Что ж это я? Тридцать лет это думал и лишь теперь... Все ведь это и без меня знают; не любят только вспоминать... Едва ли даже и теперь согласились бы напечатать это в серьезном журнале по-английски или по-французски. Да еще за чужеземной подписью. А по-русски для кого же это я разбушевался? Ну, скажем, ни для кого. Тогда для чего ж? В самом деле, для чего? Объясню это старой сказочкой.
О царе Трояне. — «В одной сербской сказке говорится, что у царя Трояна были козьи уши. Стыдясь этого, он убивал всех, кто его брил. Одного мальчика-бородобрея царь помиловал, под условием соблюдения тайны, но этот, мучимый невозможностью высказаться, стал чахнуть и вянуть, пока не надоумили его поверить свою тайну земле. Мальчик вышел в поле, вырыл в земле яму, засунул в нее голову и трижды сказал: «У царя Трояна козьи уши». Тогда ему стало легче на сердце».

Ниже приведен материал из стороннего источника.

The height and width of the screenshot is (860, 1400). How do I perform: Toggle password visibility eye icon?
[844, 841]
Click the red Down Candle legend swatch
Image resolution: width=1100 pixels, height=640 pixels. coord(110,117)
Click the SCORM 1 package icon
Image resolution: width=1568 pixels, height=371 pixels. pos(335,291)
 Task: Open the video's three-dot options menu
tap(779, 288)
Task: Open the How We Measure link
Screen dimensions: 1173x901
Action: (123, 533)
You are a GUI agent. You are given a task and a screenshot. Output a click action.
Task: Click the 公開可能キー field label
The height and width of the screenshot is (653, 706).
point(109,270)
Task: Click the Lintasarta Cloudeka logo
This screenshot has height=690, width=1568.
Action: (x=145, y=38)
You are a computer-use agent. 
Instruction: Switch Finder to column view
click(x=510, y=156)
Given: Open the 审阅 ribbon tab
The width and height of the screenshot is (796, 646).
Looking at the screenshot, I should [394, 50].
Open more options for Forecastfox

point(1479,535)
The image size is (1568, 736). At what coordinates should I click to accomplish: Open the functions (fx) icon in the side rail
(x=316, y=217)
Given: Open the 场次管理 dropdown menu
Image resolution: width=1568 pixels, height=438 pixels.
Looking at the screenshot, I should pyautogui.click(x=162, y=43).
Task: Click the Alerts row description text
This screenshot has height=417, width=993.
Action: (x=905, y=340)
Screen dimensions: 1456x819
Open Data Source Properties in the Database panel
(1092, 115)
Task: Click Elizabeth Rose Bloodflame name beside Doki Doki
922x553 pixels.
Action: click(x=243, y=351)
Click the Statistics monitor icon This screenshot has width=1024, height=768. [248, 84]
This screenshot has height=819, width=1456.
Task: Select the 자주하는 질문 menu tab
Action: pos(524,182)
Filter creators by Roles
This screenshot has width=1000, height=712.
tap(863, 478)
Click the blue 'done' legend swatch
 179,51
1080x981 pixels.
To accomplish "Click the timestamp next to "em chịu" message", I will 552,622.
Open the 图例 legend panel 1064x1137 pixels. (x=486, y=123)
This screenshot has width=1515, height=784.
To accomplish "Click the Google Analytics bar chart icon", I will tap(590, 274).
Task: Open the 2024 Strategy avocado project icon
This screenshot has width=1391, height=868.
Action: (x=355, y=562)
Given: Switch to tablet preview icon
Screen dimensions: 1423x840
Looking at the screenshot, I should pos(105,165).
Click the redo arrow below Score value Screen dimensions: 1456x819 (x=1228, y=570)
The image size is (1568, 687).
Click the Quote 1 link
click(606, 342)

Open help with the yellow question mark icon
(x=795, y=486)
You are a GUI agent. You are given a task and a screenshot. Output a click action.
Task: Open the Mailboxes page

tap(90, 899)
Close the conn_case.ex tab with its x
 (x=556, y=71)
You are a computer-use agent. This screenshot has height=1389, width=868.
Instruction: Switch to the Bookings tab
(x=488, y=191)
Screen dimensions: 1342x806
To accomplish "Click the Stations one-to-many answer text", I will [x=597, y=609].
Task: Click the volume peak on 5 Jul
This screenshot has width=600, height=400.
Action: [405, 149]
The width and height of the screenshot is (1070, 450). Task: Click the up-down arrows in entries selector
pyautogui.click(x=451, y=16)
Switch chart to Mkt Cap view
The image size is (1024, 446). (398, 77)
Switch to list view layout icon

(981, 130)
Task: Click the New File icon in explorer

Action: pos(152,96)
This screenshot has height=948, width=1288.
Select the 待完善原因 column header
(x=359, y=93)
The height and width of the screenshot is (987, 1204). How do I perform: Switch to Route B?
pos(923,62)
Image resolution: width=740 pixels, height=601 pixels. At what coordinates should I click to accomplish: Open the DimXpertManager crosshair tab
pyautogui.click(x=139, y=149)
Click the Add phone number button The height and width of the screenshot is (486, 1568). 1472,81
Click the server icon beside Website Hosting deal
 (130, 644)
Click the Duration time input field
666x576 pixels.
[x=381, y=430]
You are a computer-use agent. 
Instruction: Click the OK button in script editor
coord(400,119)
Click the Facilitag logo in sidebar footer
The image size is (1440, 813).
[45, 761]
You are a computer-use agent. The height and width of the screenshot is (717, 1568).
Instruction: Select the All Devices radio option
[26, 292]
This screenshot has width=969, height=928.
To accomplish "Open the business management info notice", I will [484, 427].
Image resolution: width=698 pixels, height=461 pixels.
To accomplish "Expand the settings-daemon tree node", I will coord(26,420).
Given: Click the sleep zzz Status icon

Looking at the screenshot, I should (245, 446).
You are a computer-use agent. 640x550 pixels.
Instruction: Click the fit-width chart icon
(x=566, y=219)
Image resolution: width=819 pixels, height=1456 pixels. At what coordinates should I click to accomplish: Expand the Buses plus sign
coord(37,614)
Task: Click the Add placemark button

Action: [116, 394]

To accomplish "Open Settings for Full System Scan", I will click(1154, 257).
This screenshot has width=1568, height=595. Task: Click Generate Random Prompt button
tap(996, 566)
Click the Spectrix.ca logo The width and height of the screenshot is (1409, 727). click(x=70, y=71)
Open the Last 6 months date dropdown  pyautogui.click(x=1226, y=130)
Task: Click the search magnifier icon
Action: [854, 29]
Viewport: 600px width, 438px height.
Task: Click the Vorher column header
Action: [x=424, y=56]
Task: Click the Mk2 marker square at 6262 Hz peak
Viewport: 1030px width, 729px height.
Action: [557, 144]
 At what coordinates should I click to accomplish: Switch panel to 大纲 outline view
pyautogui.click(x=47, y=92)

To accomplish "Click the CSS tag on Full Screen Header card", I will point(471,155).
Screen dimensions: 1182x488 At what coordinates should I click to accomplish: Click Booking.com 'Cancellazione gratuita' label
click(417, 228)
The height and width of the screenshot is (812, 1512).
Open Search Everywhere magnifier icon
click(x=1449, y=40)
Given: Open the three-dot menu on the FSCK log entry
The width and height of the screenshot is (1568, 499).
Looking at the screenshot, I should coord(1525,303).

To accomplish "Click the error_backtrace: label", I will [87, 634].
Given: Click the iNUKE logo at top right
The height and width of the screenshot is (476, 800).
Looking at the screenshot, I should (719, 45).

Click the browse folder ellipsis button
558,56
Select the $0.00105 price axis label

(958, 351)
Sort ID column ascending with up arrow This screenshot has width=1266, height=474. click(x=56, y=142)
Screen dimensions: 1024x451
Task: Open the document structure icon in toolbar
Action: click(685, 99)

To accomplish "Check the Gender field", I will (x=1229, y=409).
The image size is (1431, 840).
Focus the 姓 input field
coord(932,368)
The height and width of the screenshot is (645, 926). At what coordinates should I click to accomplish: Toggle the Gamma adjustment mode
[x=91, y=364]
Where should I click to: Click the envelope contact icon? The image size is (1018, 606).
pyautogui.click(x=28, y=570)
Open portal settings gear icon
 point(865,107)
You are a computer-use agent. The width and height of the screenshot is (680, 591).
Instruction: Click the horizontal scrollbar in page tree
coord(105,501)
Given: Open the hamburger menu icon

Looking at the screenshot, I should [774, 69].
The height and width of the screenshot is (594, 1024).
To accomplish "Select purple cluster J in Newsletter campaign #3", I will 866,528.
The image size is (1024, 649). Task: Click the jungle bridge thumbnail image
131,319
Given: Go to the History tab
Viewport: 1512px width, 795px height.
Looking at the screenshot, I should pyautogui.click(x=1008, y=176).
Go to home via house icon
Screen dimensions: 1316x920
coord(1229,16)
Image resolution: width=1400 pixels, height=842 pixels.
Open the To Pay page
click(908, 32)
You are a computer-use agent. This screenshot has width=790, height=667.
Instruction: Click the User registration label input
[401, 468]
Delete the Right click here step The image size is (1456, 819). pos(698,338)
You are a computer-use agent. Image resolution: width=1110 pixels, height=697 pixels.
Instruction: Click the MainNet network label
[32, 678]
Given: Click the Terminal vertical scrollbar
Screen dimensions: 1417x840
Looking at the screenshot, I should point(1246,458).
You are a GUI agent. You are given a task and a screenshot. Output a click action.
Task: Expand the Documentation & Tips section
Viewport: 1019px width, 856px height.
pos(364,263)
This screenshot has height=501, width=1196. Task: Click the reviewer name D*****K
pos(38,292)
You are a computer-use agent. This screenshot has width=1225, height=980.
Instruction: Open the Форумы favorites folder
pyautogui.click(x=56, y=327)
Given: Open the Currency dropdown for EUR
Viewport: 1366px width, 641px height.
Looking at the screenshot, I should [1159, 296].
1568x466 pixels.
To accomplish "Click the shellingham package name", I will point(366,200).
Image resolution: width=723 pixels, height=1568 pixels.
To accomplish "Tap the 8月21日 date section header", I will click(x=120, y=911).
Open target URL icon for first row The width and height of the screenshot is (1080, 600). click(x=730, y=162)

Давным давно я это вычитал (Потебня, «Мысль и язык», изд. 1922, стр. 160) и часто с тех пор вспоминал, но всегда применительно к нынешней России. Козьи-то ведь уши были у всех ее новейших царей, начиная с Ленина, а если порой и у прежних, то ведь тогда голову в яму совать, чтоб об этом рассказать близким, хотя бы друзьям, столь уж настоятельной надобности не было. Зато при Сталине, как бы я понял такого брадобрея! Но вот, с некоторых пор, так сгустилась на Западе тьма, такой налет лжи лежит и здесь, незамечаемый никем, на всем, что нам твердят официально или официозно, казенно или оппозиционно (то-есть, сплошь и рядом, еще более казенно), что начинаешь и здесь поверяющих правду земле брадобреев понимать. Засмеют ведь иначе. Слишком уж обидно плечами пожмут. Трижды, трижды, в яму, с азартом, высказал свою правду брадобрей. «Тогда ему стало легче на сердце».